Berdasarkan rilis resmi Badan Nasional Penanggulangan Bencana (BNPB) terus menerus memperbarui data penting dari dampak bencana banjir bandang-tanah longsor yang melanda wilayah Aceh, Sumatra Utara, dan Sumatra Barat pada akhir November 2025 lalu.
Dari identifikasi korban ini jumlah korban banjir Sumatera yang terbanyak ada di Tapanuli Tengah, Tapanuli Selatan, Kota Sibolga, Tapanuli Utara, Humbang Hasundutan, Pakpak Barat, Kota Padang Sidempuan, Deli Serdang, dan Nias (BPNB, 2025).
Di Sumatera Barat, ada banyak korban tersebar di Kabupaten Agam, kota Padang Panjang, kota Padang, Padang Pariaman, Tanah Datar, Pasaman Barat, Pasaman, Solok, Kota Solok, dan Pesisir Selatan.
Sementara untuk kawasan Provinsi Aceh korban banjir banyak ditemukan di Bener Meriah, Aceh Tengah, Pidie Jaya, Bireuen, Aceh Tenggara, Aceh Utara, Aceh Timur, Lhokseumawe, Gayo Lues, Subulussalam, dan Nagan Raya (BPNB, 2025).
Banyaknya jumlah korban banjir Sumatera pada 2025 memberikan refleksi penting bagaimana melihat kontekstualisasi masalah bencana banjir ini dengan kausalitas dari sebab terjadinya bencana banjir.
Catatan ini penting menjadi penting untuk dicermati bersama karena menjadi bekal sekaligus cerminan dari masalah kronis yang terjadi dalam tata kelola lingkungan hidup di Indonesia, termasuk diantaranya tentang lemahnya kesadaran merawat lingkungan dan hutan.
Masalah deforestasi atau hilangnya tutupan hutan secara permanen merupakan maslaah klasik yang seolah belum mampu terselesaikan dengan baik di Indonesia. Deforestasi terjadi karena terjadinya peralihan lahan berhutan yang digunakan untuk penggunaan lain seperti untuk pertambangan, perkebunan, pertanian dan permukiman dengan aksi ppenebangan liar dan pembakaran hutan. Terjadinya perubahan ini jelas membawa dampak yang sangat besar bagi perubahan keseimbangan alam, lingkungan dan kebutuhan manusianya.
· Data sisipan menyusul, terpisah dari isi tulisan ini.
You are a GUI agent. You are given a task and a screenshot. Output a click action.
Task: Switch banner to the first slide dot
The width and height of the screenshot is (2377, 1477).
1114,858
Namun, seolah tak pernah dari belajar dari sejarah terdahulu, masalah bencana banjir besar seolah tak kunjung dapat diselesaikan di Indonesia. Masifnya tekanan sistem politik dan ekonomi yang korup dimana hanya menganggap sumber daya alam (SDA), khususnya hutan yang secara mudah di eksploitasi untuk kepentingan politik dan keuntungan pribadi membuat bencana banjir kerap dengan mudah terjadi.
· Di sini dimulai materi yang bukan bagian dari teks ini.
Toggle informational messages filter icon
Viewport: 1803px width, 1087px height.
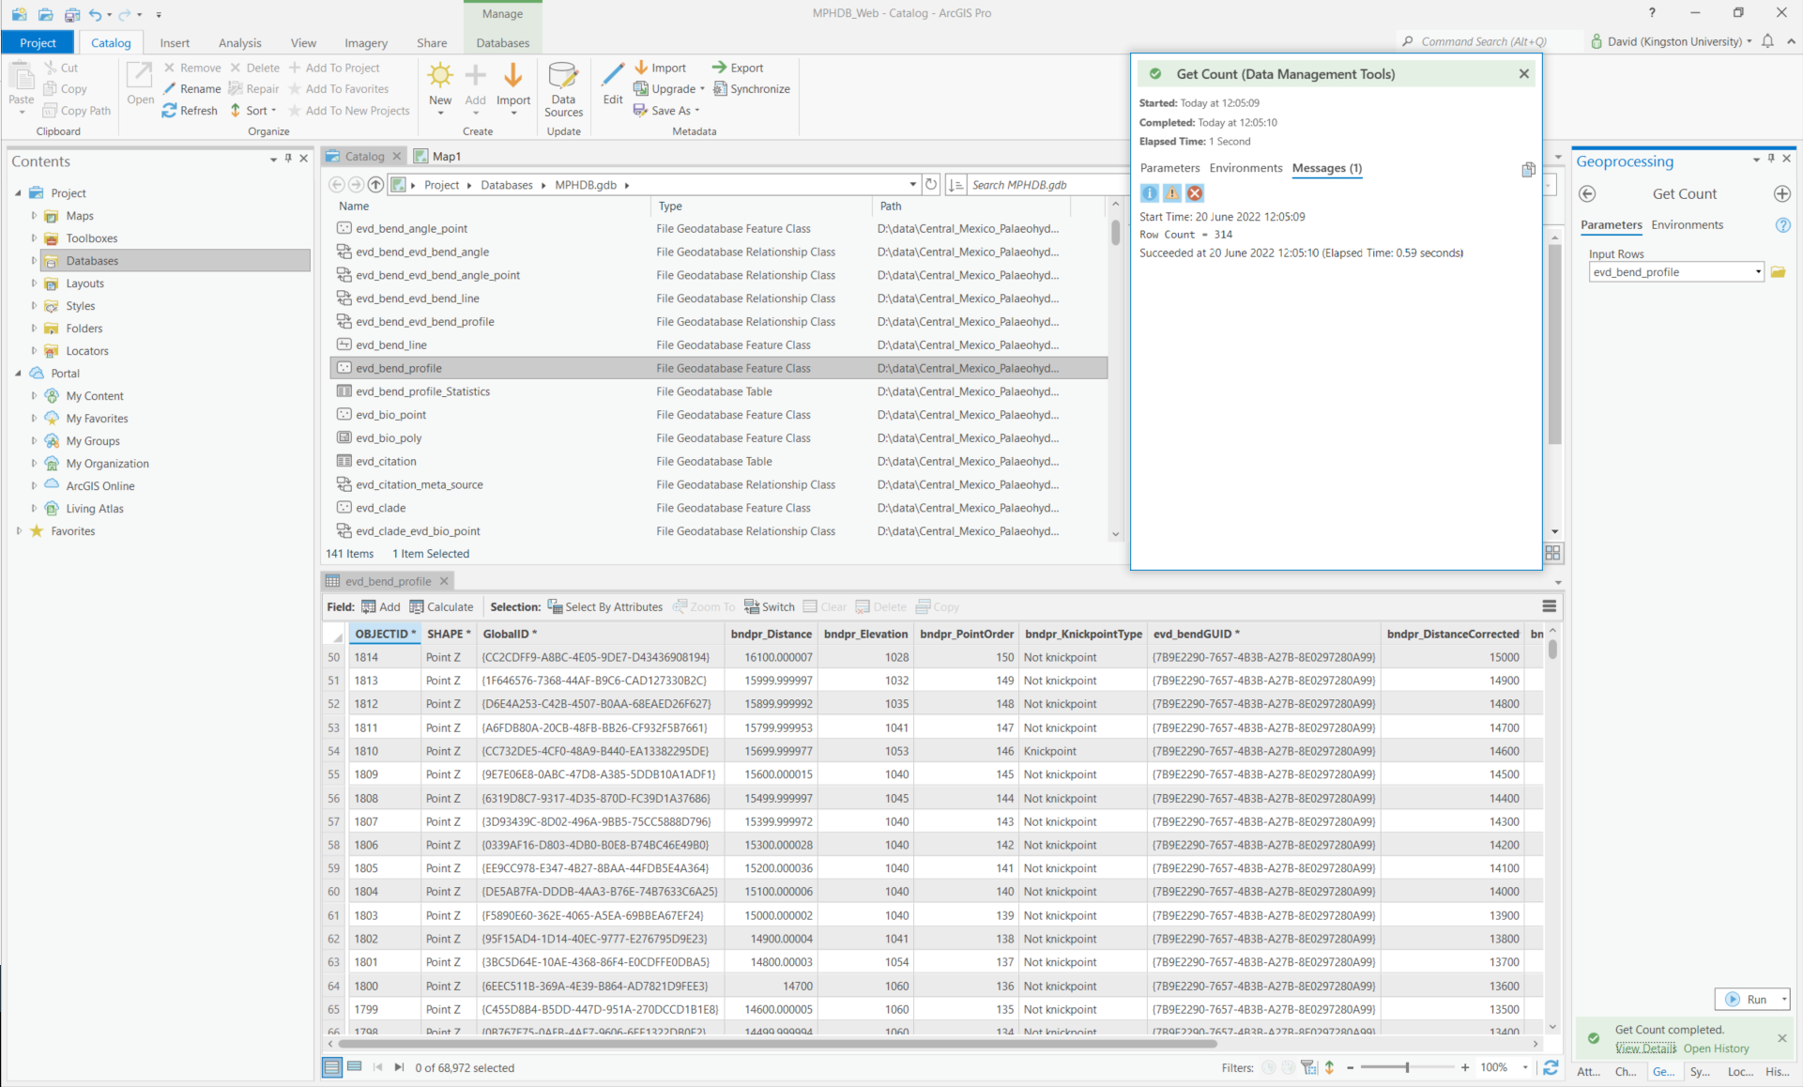pyautogui.click(x=1149, y=193)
Jika melihat kondisi sejarah lingkungan di Indonesia, gambaran asri alam Indonesia nyatanya masih dapat dirasakan sampai pada 1950-an dimana Indonesia masih memiliki hutan yang sangat hijau dan lebat.
Bahkan dalam penelusuran di Arsip Nasional Republik Indonesia (ANRI) sudah hampir sekitar 40 persen dari luas hutan pada 1950 telah ditebang dalam waktu 50 tahun berikutnya. Jika ditotalkan, tutupan hutan di Indonesia turun dari 162 juta ha menjadi 98 juta ha. (ANRI, 1953). Namun, kian hari laju kehilangan hutan semakin meningkat setiap harinya.
Besarnya laju kehilangan hutan faktanya semakin meningkat Realitas yang terjadi pada tahun 1980-an menunjukkan jika masalah kehilangan hutan yang ada di Indonesia rata-rata sekitar 1 juta ha per tahun, kemudian meningkat menjadi sekitar 1,7 juta ha per tahun. Visual ini tergambarkan dalam tahun tahun pertama 1990-an.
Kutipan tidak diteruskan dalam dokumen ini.